■ **Task directions**
Each line of the data below holding the word "will" must be copied.

■ **Listed entries**
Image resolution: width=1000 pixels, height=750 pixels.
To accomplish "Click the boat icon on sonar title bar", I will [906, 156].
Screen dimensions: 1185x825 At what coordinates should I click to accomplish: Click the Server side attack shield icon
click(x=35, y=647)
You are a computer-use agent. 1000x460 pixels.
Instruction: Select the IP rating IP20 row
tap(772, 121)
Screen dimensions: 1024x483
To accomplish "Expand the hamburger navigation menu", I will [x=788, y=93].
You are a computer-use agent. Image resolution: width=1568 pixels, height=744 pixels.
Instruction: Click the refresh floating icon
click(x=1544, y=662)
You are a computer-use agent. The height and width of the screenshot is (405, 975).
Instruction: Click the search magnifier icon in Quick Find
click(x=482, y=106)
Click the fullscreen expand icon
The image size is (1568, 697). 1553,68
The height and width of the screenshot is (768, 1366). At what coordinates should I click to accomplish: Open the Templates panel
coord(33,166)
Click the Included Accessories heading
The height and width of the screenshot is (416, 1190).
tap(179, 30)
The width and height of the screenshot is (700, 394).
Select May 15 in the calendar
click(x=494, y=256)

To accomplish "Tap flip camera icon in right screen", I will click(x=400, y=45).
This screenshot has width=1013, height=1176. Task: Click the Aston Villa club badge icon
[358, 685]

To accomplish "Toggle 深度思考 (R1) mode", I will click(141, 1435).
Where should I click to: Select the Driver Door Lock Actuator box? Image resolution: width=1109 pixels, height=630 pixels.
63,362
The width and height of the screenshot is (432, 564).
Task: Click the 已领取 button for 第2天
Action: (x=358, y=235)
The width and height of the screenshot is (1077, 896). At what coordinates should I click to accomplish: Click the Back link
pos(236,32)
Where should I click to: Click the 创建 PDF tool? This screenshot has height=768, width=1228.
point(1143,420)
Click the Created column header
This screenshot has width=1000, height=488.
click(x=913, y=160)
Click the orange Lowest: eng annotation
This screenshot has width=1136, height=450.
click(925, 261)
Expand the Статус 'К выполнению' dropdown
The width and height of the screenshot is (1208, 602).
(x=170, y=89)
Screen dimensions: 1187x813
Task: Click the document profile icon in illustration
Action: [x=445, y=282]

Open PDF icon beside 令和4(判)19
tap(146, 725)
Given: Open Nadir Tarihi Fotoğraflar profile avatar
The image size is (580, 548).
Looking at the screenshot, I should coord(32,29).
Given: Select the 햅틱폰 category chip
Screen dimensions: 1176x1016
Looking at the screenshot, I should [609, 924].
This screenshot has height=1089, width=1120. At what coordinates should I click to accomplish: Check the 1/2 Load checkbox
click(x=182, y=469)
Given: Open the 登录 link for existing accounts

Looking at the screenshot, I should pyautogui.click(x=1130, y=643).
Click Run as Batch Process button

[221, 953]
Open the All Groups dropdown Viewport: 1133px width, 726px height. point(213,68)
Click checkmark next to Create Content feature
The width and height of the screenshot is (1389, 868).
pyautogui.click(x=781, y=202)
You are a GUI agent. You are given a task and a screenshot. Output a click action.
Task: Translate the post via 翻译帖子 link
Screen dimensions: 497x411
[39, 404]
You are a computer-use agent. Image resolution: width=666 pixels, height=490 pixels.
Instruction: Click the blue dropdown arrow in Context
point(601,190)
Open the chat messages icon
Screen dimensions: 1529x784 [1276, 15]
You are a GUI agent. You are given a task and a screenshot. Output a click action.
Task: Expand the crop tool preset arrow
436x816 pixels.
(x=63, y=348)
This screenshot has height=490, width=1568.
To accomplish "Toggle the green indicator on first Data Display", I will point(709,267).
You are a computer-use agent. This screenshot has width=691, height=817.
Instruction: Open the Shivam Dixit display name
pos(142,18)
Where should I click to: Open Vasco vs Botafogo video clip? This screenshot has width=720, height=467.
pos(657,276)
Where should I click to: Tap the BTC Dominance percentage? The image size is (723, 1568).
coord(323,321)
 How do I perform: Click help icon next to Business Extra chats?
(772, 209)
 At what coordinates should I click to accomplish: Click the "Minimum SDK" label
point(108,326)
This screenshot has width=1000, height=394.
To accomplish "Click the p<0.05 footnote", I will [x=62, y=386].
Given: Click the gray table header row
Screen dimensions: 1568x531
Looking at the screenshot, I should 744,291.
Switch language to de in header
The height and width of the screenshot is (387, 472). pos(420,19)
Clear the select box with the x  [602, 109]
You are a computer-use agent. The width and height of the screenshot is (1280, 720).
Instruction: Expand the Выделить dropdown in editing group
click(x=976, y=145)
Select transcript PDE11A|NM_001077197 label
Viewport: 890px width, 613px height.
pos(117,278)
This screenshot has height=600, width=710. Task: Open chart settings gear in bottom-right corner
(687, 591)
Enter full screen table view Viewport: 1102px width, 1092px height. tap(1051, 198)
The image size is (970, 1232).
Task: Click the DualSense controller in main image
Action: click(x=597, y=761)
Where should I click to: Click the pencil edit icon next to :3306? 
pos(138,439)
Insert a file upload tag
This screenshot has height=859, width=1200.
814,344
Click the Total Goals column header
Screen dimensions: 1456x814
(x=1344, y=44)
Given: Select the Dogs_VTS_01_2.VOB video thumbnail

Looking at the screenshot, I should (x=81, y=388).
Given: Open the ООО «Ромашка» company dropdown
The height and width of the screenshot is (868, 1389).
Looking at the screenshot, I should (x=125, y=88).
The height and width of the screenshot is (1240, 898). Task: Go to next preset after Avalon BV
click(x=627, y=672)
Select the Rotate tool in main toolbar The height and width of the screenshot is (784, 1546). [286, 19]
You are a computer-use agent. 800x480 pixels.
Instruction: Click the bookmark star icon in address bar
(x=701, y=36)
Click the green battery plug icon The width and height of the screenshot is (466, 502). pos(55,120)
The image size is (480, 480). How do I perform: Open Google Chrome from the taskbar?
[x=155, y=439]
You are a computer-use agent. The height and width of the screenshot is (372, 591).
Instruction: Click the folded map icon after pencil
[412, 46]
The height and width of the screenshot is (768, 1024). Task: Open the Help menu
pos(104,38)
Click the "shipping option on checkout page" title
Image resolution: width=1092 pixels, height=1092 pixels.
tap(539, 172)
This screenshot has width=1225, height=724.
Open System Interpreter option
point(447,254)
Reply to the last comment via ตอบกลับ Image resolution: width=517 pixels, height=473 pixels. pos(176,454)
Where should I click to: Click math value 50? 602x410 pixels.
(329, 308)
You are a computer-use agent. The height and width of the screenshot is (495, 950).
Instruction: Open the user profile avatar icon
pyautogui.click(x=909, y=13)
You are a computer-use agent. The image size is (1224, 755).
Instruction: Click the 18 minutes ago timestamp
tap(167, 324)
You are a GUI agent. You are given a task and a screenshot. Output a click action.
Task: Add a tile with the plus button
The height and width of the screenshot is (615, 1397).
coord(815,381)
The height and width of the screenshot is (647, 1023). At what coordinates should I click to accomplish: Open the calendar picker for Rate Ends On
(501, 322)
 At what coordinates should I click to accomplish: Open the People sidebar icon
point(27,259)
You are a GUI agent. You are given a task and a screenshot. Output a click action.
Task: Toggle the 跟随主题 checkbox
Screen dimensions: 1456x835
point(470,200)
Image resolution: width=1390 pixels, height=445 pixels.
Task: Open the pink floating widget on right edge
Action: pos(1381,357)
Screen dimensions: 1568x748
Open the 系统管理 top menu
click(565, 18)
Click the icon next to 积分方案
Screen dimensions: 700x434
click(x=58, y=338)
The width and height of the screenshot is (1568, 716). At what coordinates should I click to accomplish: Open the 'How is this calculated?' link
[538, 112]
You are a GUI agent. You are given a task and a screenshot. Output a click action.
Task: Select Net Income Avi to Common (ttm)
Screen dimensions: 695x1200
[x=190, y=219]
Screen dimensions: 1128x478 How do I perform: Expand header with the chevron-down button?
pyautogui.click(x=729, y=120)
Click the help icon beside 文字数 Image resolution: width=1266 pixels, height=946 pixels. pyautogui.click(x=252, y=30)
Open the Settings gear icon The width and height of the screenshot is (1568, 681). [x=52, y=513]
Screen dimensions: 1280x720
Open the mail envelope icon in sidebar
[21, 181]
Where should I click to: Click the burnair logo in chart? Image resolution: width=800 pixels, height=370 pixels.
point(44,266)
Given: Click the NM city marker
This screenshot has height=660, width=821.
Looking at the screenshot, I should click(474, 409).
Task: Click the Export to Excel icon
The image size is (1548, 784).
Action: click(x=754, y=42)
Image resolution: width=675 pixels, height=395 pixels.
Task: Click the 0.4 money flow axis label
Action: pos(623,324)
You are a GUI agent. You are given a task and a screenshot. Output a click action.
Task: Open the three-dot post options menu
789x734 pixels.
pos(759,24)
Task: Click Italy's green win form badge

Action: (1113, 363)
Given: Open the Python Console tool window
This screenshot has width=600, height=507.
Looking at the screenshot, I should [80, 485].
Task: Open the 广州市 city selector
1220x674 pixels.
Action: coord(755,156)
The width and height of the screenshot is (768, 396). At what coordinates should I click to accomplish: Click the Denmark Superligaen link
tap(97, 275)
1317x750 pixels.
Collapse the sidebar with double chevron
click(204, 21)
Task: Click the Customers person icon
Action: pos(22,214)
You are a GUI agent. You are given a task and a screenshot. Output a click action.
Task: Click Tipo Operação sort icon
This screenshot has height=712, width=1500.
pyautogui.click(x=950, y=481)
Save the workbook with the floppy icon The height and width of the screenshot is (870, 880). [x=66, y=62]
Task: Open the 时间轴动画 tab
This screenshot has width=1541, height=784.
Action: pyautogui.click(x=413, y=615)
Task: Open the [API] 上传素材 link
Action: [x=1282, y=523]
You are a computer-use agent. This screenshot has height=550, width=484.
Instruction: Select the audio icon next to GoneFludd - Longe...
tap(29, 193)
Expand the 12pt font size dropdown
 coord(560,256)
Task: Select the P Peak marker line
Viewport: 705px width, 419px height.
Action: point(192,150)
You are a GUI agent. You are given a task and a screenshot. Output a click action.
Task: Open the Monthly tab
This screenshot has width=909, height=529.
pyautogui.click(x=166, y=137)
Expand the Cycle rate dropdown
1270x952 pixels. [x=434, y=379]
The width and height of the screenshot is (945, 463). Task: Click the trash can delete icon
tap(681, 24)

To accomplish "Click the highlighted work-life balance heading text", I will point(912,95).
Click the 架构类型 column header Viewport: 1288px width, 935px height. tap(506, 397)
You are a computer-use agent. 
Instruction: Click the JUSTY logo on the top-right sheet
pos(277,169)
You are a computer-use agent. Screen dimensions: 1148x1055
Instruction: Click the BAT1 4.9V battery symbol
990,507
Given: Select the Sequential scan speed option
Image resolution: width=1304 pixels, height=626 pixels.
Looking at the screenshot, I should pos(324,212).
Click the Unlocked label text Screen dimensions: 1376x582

■ **Expected output**
To accomplish "Click the boat icon on sonar title bar", I will [906, 156].
To accomplish "Expand the hamburger navigation menu", I will [x=788, y=93].
To accomplish "Tap flip camera icon in right screen", I will click(x=400, y=45).
To accomplish "Toggle 深度思考 (R1) mode", I will click(141, 1435).
To accomplish "Toggle the green indicator on first Data Display", I will point(709,267).
To accomplish "Click the p<0.05 footnote", I will [x=62, y=386].
To accomplish "Click the highlighted work-life balance heading text", I will point(912,95).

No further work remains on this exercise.